Kazaklar Sevgili'den


'Yalan Dünya'da Orçun'a kazaklarını sevgilisi alıyormuş 



YALAN DÜNYA
Nurhayat ile Deniz arasında yüzük krizi yaşanıyor
Selahattin, büyük bunalımdadır. Gülistan 'ın peşine taktığı Orçun nedeniyle bir türlü Tülay ile yalnız kalamamaktadır. Bir punduna getirip tam Tülay ile baş başa kalacaklarken Orçun bir anda diplerinde bitmektedir.

Nurhayat, Deniz 'den kurtulmak için yeni bir plan yapar. Pırlanta yüzüğünü bilerek evlerinde düşürür. Sonra da yüzüğü onun aldığını ima eder. Her iki dairede yüzük nedeni ile büyük gerginlik yaşanır. 

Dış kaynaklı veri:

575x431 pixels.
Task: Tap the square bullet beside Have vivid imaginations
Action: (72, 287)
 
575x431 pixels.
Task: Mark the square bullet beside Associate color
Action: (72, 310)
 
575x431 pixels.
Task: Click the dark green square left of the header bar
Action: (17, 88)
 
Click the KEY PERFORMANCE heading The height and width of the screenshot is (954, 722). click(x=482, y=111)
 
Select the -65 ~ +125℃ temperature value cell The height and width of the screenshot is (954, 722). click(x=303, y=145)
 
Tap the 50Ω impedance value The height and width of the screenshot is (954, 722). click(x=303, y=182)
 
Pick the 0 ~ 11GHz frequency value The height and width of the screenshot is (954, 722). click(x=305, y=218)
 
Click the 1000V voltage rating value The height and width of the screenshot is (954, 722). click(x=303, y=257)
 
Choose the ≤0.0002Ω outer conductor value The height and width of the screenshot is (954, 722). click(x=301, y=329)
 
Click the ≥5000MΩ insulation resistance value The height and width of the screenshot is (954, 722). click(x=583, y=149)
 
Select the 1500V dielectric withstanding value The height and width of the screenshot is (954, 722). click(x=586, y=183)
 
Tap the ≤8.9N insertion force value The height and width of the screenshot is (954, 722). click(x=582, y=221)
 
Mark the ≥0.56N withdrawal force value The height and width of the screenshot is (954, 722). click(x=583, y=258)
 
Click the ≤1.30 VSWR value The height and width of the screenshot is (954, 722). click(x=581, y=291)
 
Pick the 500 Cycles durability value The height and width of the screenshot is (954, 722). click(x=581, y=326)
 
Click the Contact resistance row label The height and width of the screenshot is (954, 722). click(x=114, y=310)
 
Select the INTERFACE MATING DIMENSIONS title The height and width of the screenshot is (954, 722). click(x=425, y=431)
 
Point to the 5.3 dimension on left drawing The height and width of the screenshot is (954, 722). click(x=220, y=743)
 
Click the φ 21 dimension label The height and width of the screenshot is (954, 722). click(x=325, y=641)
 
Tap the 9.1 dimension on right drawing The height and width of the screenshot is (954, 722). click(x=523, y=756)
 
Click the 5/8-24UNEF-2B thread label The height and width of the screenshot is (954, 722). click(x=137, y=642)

Çalışmadığı için para sıkıntısı çeken Bora, iş için Reis 'e başvurur. O da onu yeni çıkan bir elektrik süpürgesi pazarlama işine sokar. Bora elinde elektrik süpürgesi ile Cihangir 'de kapı kapı gezer.

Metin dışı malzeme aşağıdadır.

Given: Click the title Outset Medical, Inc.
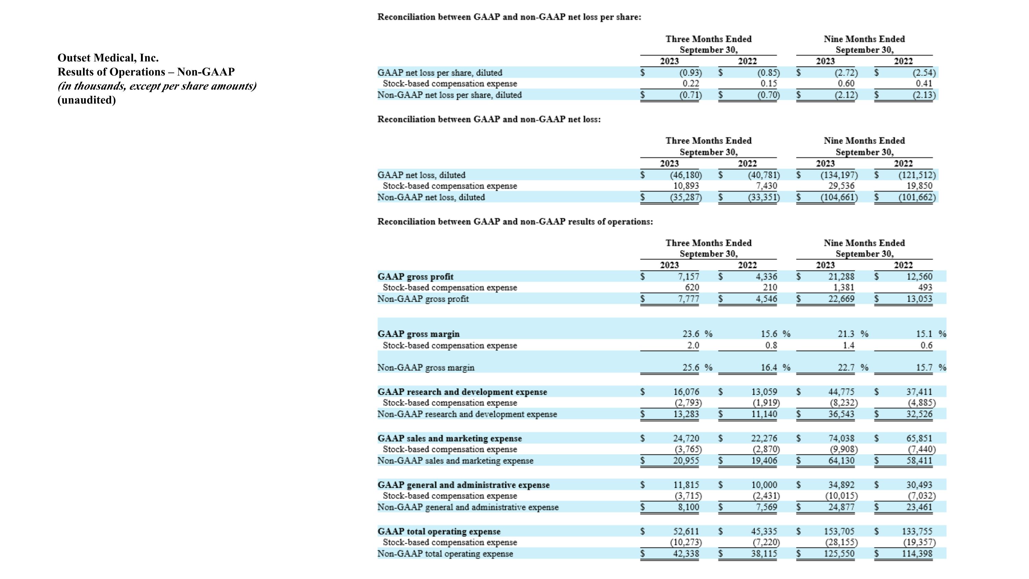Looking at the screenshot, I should coord(108,58).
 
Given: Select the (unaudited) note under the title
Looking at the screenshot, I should coord(87,100).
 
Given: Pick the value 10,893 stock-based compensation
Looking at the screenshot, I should coord(686,186).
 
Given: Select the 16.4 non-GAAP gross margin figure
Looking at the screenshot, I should coord(769,367).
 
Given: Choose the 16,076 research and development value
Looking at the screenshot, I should coord(686,392).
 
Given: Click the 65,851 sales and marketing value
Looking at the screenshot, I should coord(919,438).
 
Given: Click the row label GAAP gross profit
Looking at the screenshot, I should coord(415,277).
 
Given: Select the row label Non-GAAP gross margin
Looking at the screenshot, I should coord(426,368).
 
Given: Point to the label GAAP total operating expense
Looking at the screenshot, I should coord(439,531).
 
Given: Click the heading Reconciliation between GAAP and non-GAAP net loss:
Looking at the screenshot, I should coord(489,119).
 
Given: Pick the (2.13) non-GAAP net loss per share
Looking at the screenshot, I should coord(924,95).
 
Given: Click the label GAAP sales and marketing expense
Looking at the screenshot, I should coord(449,438).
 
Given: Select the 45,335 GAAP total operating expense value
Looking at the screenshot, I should coord(764,531).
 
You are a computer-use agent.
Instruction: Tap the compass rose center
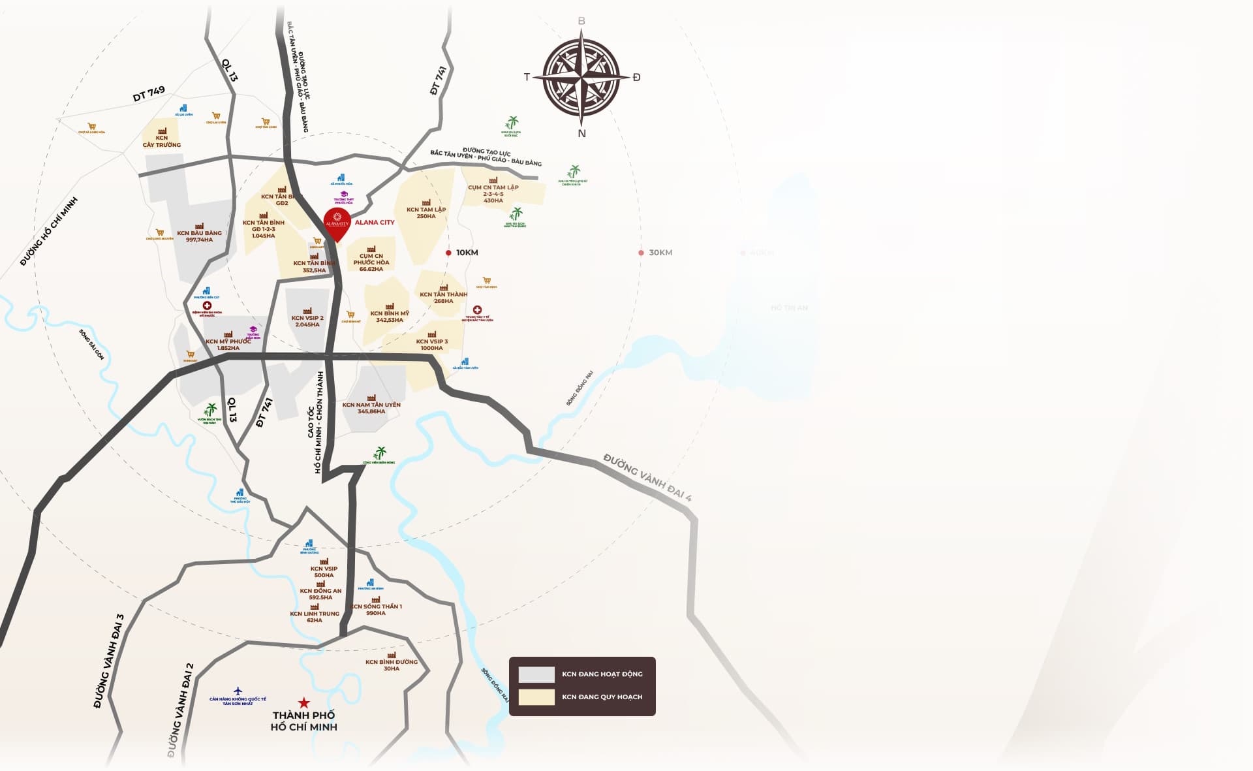pyautogui.click(x=581, y=77)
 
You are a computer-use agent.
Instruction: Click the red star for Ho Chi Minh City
pyautogui.click(x=303, y=702)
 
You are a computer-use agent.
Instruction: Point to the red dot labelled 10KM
pyautogui.click(x=448, y=253)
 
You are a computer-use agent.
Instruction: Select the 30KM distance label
pyautogui.click(x=660, y=253)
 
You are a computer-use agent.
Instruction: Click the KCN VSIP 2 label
pyautogui.click(x=307, y=321)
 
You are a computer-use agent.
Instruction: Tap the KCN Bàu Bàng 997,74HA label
pyautogui.click(x=199, y=236)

Çağatay, çekimlerde yönetmen tarafından sürekli ezilen Ahmet 'i koruması altına alır. Ancak daha sonradan bu durum Ahmet için büyük bir işkenceye döner. Çağatay yalnız kalıp bunalıma girdikçe Ahmet 'i aramaktadır.

Sürekli birlikte takılmak ister. Sık sık Tülay 'ın evine gidip gelen Orçun, onun ilgisini yanlış yorumlar ve babasına bir itirafta bulunur. Zaten Tülay ile yalnız kalamayan Selahattin duydukları karşında çılgına döner.

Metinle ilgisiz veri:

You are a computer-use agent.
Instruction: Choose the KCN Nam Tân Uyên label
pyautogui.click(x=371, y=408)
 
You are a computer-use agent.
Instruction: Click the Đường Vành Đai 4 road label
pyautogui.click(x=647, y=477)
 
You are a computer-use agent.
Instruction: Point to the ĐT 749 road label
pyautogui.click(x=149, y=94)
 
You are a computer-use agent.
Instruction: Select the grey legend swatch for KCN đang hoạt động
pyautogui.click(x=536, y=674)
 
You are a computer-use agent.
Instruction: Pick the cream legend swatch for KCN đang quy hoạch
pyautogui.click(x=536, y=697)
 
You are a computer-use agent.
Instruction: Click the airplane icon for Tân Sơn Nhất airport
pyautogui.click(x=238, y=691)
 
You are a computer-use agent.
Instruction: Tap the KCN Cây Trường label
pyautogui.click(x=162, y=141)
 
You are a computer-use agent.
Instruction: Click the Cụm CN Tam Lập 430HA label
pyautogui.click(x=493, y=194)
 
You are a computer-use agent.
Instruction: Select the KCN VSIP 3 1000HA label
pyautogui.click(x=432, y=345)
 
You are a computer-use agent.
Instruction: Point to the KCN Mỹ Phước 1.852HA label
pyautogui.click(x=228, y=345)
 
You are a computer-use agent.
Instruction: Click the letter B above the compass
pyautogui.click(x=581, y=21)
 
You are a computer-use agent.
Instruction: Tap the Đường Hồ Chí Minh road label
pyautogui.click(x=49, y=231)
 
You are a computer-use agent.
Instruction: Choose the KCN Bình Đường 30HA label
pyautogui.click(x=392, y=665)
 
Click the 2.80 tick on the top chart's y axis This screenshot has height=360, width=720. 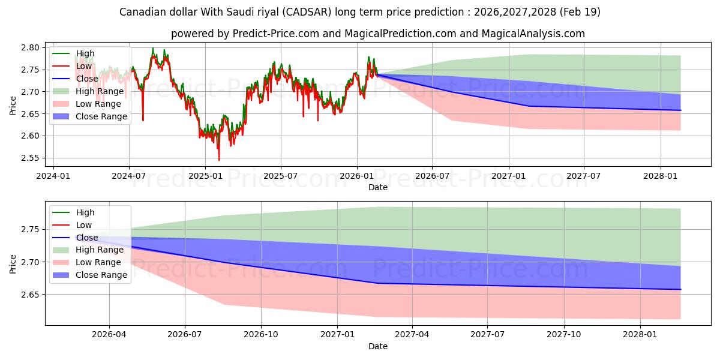(30, 48)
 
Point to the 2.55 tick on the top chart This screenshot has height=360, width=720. (30, 158)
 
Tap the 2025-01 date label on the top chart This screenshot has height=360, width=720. (205, 176)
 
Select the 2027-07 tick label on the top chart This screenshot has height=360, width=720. (583, 176)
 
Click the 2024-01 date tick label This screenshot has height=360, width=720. (53, 176)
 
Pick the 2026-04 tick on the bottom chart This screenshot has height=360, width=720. (109, 335)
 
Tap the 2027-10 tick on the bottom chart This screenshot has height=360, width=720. (564, 335)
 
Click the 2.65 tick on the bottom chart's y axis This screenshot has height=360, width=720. (30, 295)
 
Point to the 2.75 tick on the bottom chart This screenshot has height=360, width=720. (30, 230)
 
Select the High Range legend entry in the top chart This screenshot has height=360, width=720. (88, 91)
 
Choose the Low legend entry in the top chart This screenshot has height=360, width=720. (73, 66)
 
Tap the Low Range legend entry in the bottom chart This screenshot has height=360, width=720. (87, 262)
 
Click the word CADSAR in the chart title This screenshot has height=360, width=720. (307, 12)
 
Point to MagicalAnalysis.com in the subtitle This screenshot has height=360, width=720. (533, 34)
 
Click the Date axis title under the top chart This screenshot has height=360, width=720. (377, 187)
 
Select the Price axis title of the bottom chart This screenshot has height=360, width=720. (13, 264)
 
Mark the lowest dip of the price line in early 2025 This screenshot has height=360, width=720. (219, 160)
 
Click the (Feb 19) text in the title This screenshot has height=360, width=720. (580, 12)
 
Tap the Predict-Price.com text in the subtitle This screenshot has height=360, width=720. (275, 34)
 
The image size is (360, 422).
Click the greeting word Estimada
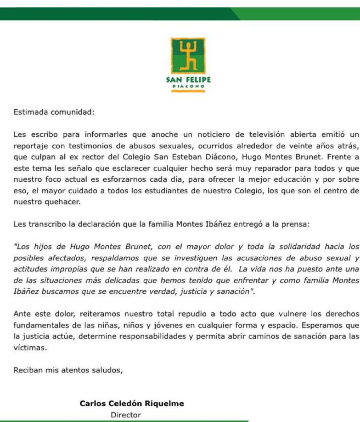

Hırsızlıkla suçlanan Deniz 'in suçsuz olduğu ortaya çıkar. Kadınların çok ileri gittiğini fark eden Şehmuz bile bu durumdan utanır. Planı işe yaramayan Nurhayat 'a bir darbede Rıza 'dan gelir.

Rıza, söz yüzüğünü atar ve sonunda onu terk eder. Hatta haberi hiç vakit kaybetmeden Deniz 'e de duyurur ancak Nurhayat 'tan kurtulmak sanıldığı kadar kolay değildir.


Yalan Dünya'nın Orçun'unun dizide giydiği kazakları Kuzey Güney'in Cemre'si Öykü Karayel alıyor! İzzet Çapa yazdı!

İnsan, yok edemeyeceği şeyden nefret etmemeliymiş. Ne doğru laf... Oldum olası alışverişten nefret ettim ama hayatın bir parçasını nasıl yok edersiniz? Çocukken annem “Yarın alışverişe gidiyoruz” dediği zaman, hemen zulamdaki tebeşirleri toz haline getirip yutmaya başlardım. Millet okuldan tüymek için tebeşir tozu yutup hasta ayağına yatar, ben çarşıya pazara gitmemek için. Ama eşek kadar herif de olsanız bazı şeylerden kurtulamıyorsunuz işte.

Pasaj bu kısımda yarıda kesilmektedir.